Chisinau es una ciudad moderna donde el tráfico está dominado por relucientes BMW, los jóvenes pasean por los bulevares luciendo las últimas tendencias y los lugareños disfrutan de banquetes en restaurantes de lujo. Los ciudadanos de esta afable ciudad disfrutan de la buena vida, y los visitantes se sentirán rápidamente como en casa entre sus explanadas de hormigón, sus concurridas avenidas principales, sus animados clubes nocturnos y sus agradables parques.

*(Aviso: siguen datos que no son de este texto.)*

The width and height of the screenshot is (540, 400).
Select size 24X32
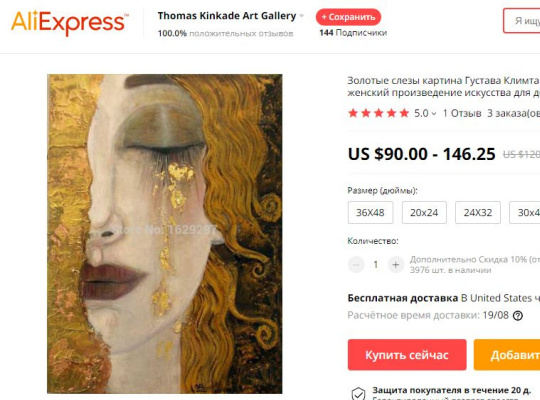(x=478, y=213)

Uno de los lugares más visitados del país es la Puerta Sagrada de Chisinau. Construida en 1846, la puerta alberga una campana de 6,4 toneladas fundida a partir de cañones turcos. Dieciséis columnas corintias sostienen el nivel superior arqueado, y las placas de mármol de los laterales narran la historia de la liberación de la capital en 1944 de los invasores germano-rumanos.

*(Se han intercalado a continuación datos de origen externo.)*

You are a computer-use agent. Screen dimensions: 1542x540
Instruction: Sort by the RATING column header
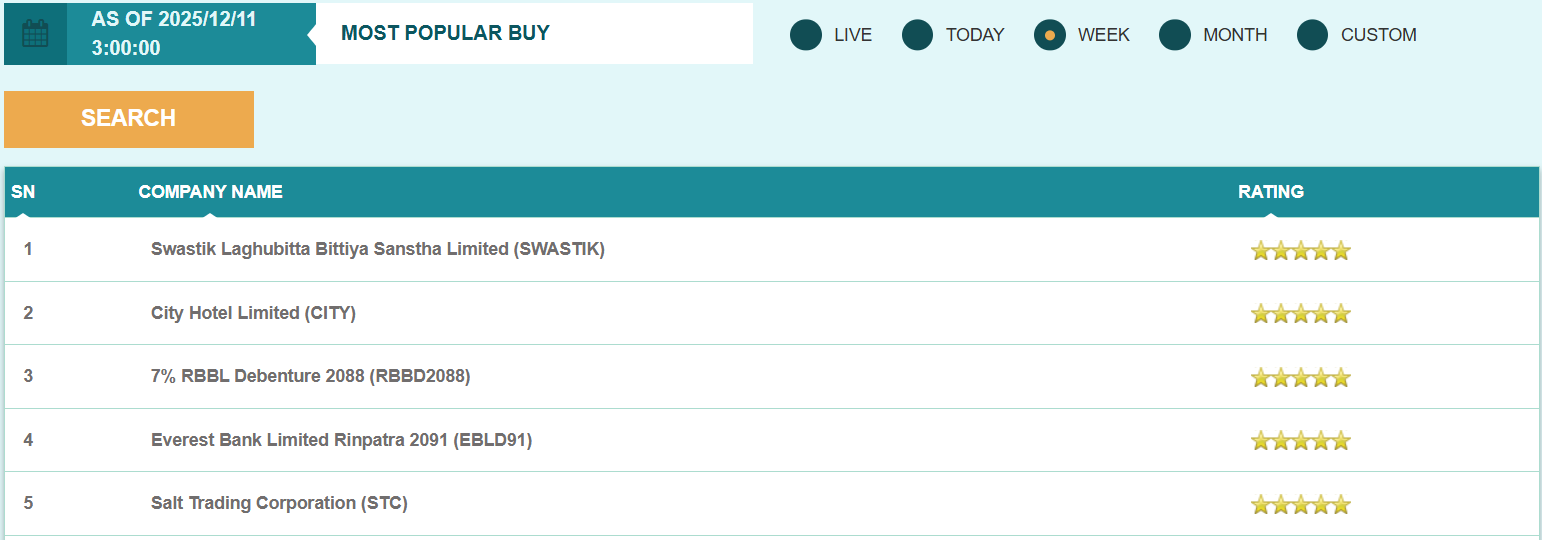(x=1270, y=192)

A las afueras de la ciudad se encuentra Serpeni, un complejo conmemorativo que rinde homenaje a los 12.000 soldados soviéticos fallecidos durante la liberación de la República de Moldavia. Construido en 1944, el complejo alberga un santuario de mármol grabado con los nombres de los héroes nacionales que murieron en las cercanías. Una llama eterna arde en el centro.

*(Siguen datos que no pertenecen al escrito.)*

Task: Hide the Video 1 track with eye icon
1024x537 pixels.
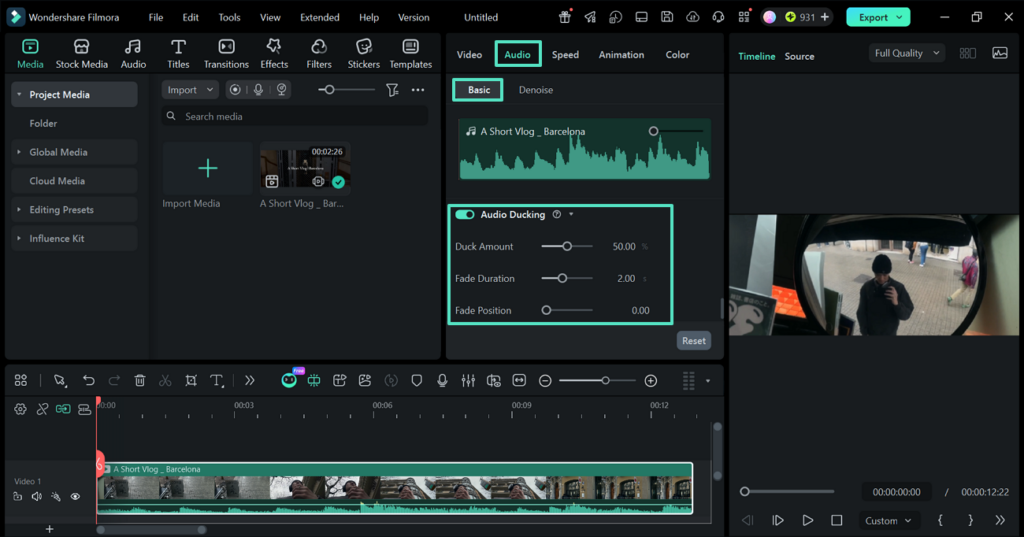Action: click(x=75, y=496)
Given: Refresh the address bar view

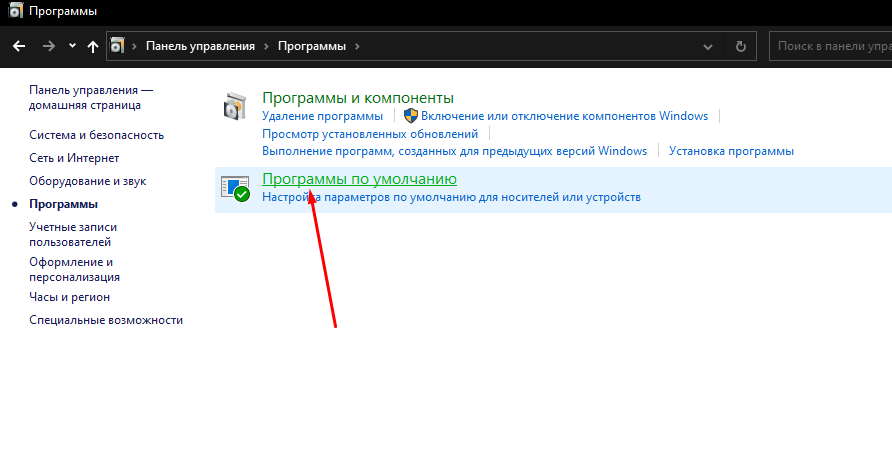Looking at the screenshot, I should (x=740, y=46).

No muy lejos de Chisinau se encuentra el impresionante complejo arqueológico de Old Orhei. La ciudad de Shehr al-Cedid se estableció en este lugar a principios del siglo XIV. La ciudad de Orhei se formó a mediados del siglo XVI, y el museo al aire libre alberga numerosas maravillas naturales. Numerosas cuevas esperan ser exploradas en los acantilados y colinas, muchas de las cuales albergaron en su día monasterios cristianos. Aunque algunas de las cuevas han sufrido daños por terremotos, muchas se conservan en buen estado. Los visitantes también pueden explorar las ruinas de una fortaleza del siglo III a.C. y la extensa fortaleza medieval que más tarde albergó al magistrado de la ciudad.
Chisinau alberga un pequeño número de museos interesantes. Uno de los más fascinantes es el Museo Nacional de Historia, fundado en 1983. Los visitantes son recibidos por una copia de la estatua de Rómulo y Remo, para luego ser conducidos a diez salas de exposiciones que exhiben más de 300.000 tesoros históricos y culturales. La colección permanente de la planta baja enseña a los visitantes sobre la vida en Moldavia desde la Edad de Piedra hasta el siglo XX. Entre las piezas destacadas expuestas se incluyen un carro de combate del siglo IV a.C., un mapa de Moldavia del siglo XVIII y artefactos de bronce y vermeil de hace siglos.
El museo más antiguo de Moldavia, el Museo Nacional de Etnografía e Historia Natural, es también uno de los mejores. Fundado en 1889, el museo se divide en dos partes. La primera celebra la flora y la fauna de Moldavia, trazando la evolución del paisaje natural del país desde la era aquea. La segunda mitad ilustra las culturas y tradiciones de la población local. Otras galerías destacan colecciones de artefactos zoológicos, arqueológicos, paleontológicos y numismáticos. El museo también alberga el primer jardín botánico del país.
Chisinau cuenta con una alta concentración de teatros, incluidos algunos de los mejores de la región. En el Teatro Dramático Ruso, los actores representan obras clásicas de Shakespeare, Pushkin, Gógol, Chéjov y Molière, mientras que el Teatro Nacional suele presentar espectáculos moldavos. Otros teatros populares de la ciudad son el Teatro Republicano, el Teatro Ginta Latina y el Teatro Dramático Nacional Juvenil, que representa principalmente obras contemporáneas.
Una de las mejores épocas para visitar Chisinau es a principios de marzo, cuando los lugareños celebran la llegada de la primavera con el festival Martisor. Durante todo el mes, los habitantes lucen flores de colores en sus vestimentas y celebran con canciones, bailes y una gran variedad de platos deliciosos.